Profissional acompanha a operação de um data center com sistemas de energia e resfriamento relacionados ao uso sustentável da Inteligência Artificial.

A Inteligência Artificial já faz parte de tarefas comuns. Ela ajuda a escrever, pesquisar, organizar informações, criar imagens, analisar documentos e automatizar rotinas de empresas. O que quase nunca aparece na tela é a estrutura necessária para que tudo isso funcione.

“Tecnologia responsável não significa deixar de usar Inteligência Artificial. Significa escolher melhor quando, por que e como utilizar.”

Por trás de cada resposta existem servidores instalados em data centers, estruturas que também sustentam serviços de nuvem, armazenamento, streaming, redes sociais, sistemas bancários e boa parte da internet.
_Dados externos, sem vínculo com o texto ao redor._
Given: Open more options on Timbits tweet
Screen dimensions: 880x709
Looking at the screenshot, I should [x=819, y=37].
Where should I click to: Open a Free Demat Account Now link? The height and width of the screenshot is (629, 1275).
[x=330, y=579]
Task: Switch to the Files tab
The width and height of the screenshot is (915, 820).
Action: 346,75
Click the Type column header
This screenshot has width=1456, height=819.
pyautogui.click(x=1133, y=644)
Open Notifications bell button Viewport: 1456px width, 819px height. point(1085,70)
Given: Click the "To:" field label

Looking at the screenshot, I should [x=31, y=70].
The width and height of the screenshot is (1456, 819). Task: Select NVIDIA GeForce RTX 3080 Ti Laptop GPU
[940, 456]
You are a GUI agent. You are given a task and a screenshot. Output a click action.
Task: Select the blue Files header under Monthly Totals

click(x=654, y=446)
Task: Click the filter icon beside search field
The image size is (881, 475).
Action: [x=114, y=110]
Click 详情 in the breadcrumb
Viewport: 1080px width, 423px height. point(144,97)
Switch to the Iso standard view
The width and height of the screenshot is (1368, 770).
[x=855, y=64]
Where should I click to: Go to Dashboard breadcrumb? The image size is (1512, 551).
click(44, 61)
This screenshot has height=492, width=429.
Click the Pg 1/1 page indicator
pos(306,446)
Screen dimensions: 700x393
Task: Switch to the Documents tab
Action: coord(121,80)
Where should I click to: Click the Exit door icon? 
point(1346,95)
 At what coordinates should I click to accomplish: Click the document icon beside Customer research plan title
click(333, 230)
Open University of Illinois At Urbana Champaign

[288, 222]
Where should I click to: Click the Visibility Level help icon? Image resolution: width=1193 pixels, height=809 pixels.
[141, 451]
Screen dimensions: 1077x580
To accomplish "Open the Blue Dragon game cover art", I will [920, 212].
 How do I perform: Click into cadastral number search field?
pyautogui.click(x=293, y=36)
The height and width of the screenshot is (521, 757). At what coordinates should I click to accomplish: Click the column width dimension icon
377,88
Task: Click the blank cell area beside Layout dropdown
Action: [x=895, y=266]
Com a expansão da IA, essas instalações estão ficando maiores, mais potentes e mais concentradas.

O desafio ambiental existe e merece atenção. Ao mesmo tempo, reduzir o debate à ideia de que “usar IA está acabando com o planeta” não ajuda. O cenário exige informação, planejamento e responsabilidade de empresas, governos, fornecedores e usuários.

O crescimento dos data centers mudou de ritmo

Segundo a Agência Internacional de Energia, o consumo mundial de eletricidade dos data centers cresceu 17% em 2025. Nas instalações voltadas principalmente para Inteligência Artificial, o avanço chegou a 50% no mesmo período.

A agência estima que o consumo global dessas estruturas ficou próximo de 485 terawatts-hora em 2025 e pode alcançar cerca de 950 terawatts-hora em 2030. Isso representaria aproximadamente 3% da demanda mundial de eletricidade.

Nem toda a energia de um data center é usada por IA. Esses locais processam milhares de outros serviços digitais. A Inteligência Artificial, porém, aumentou a procura por chips de alto desempenho e trouxe aplicações mais pesadas, como geração de vídeos, modelos de raciocínio e agentes capazes de executar várias etapas.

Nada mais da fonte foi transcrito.